Originally built in 1960, it was one of four "Sun Cities" designed by Del Webb who later created retirement communities in Arizona, Nevada and Florida in the 1970s and '80s. The Del Webb company opened Sun City Palm Desert, California east of Palm Springs in 1991.
Another development boom arrived in the late 1980s and 1990s with Menifee as another master-planned community on the southeast edge of Sun City, and as of 2005, the one-square-mile area of homes, condos, schools, retail shops, golf courses and tennis courts still grows.
Menifee Valley Medical Center is a General Acute Care Hospital in Sun City with Basic Emergency Services as of 2005.
According to the United States Census Bureau, the CDP had a total area of 7.8 square miles (20.2 km²), all of it land.
The climate in this area is described by the Köppen Climate Classification System as "dry-summer subtropical" often referred to as "Mediterranean" and abbreviated as Csa.
|Climate data for Sun City, California|
|Average high °C (°F)||19|
|Average low °C (°F)||2|
|Precipitation mm (inches)||69|
|Source: Weatherbase |
As of the census of 2000, there were 17,773 people, 8,750 households, and 5,197 families residing in the community when it was still a CDP. The population density was 2,280.0 people per square mile (879.8/km²). There were 9,440 housing units at an average density of 1,211.0 per square mile (467.3/km²). The racial makeup of the CDP was 89.63% White, 2.13% African American, 0.51% Native American, 1.19% Asian, 0.15% Pacific Islander, 4.11% from other races, and 2.29% from two or more races. Hispanic or Latino of any race were 12.31% of the population.
There were 8,750 households out of which 12.7% had children under the age of 18 living with them, 52.6% were married couples living together, 5.2% had a female householder with no husband present, and 40.6% were non-families. 37.5% of all households were made up of individuals and 31.1% had someone living alone who was 65 years of age or older. The average household size was 1.99 and the average family size was 2.57.
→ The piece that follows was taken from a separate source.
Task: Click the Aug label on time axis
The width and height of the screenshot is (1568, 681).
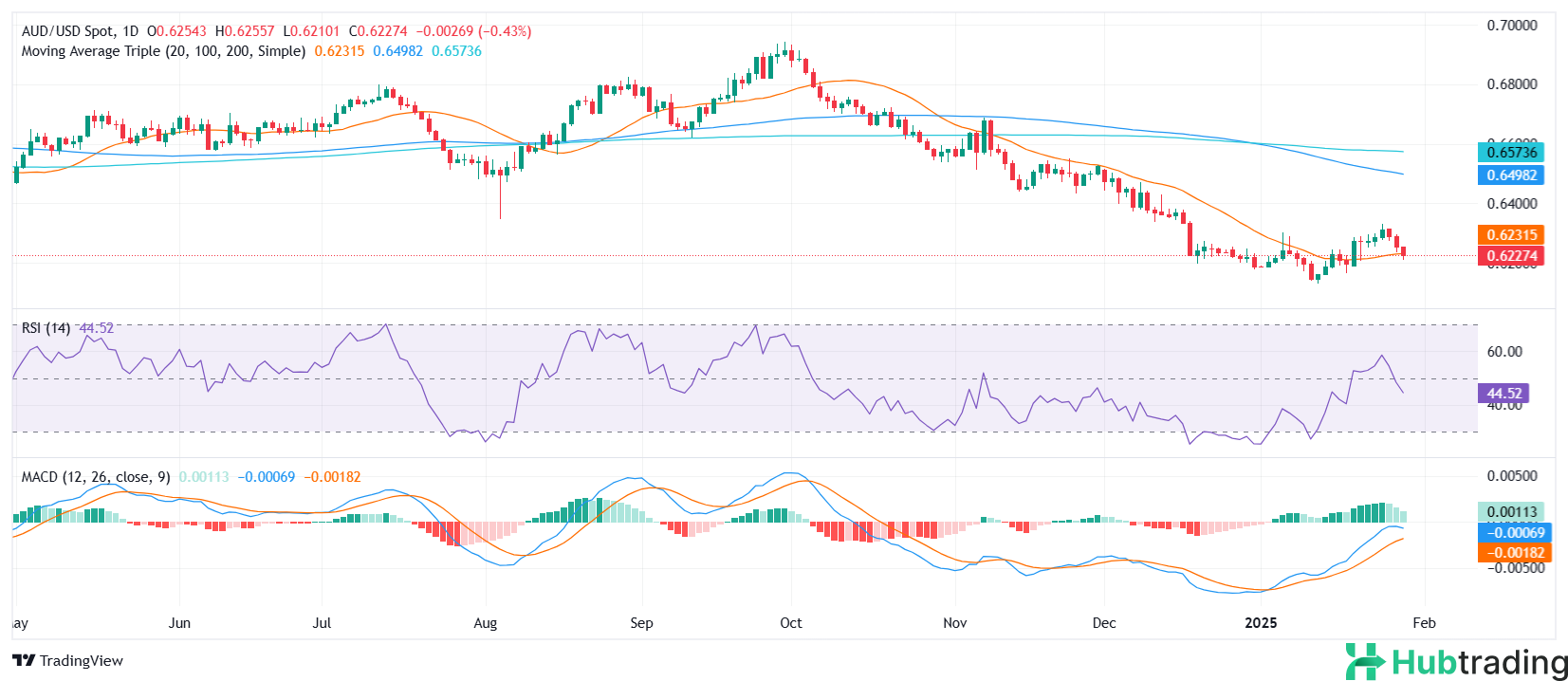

In the CDP the population was spread out with 14.2% under the age of 18, 2.6% from 18 to 24, 13.2% from 25 to 44, 18.0% from 45 to 64, and 51.9% who were 65 years of age or older. The median age was 66 years. For every 100 females there were 78.9 males. For every 100 females age 18 and over, there were 74.9 males. Sun City is renowned for a large senior citizen population, most of them are white non-Hispanic Americans. Sun City has multiple ethnic ancestral groups and the area has a sizable American Jewish community.
The median income for a household in the CDP was $29,814, and the median income for a family was $38,131. Males had a median income of $41,174 versus $29,036 for females. The per capita income for the CDP was $19,859. About 6.0% of families and 8.8% of the population were below the poverty line, including 14.4% of those under age 18 and 6.5% of those age 65 or over.
In the state legislature Sun City is located in the 37th Senate District, represented by Republican Bill Emmerson, and in the 65th Assembly District, represented by Republican Paul Cook. Federally, Sun City is located in California's 49th congressional district, which has a Cook PVI of R +10 and is represented by Republican Darrell Issa.
Sun City and the Menifee Valley is a concentration of neoconservative Republican strength in the Inland Empire region of Southern California. The area was affected by the real estate boom-and-burst cycle from 2001 to 2007.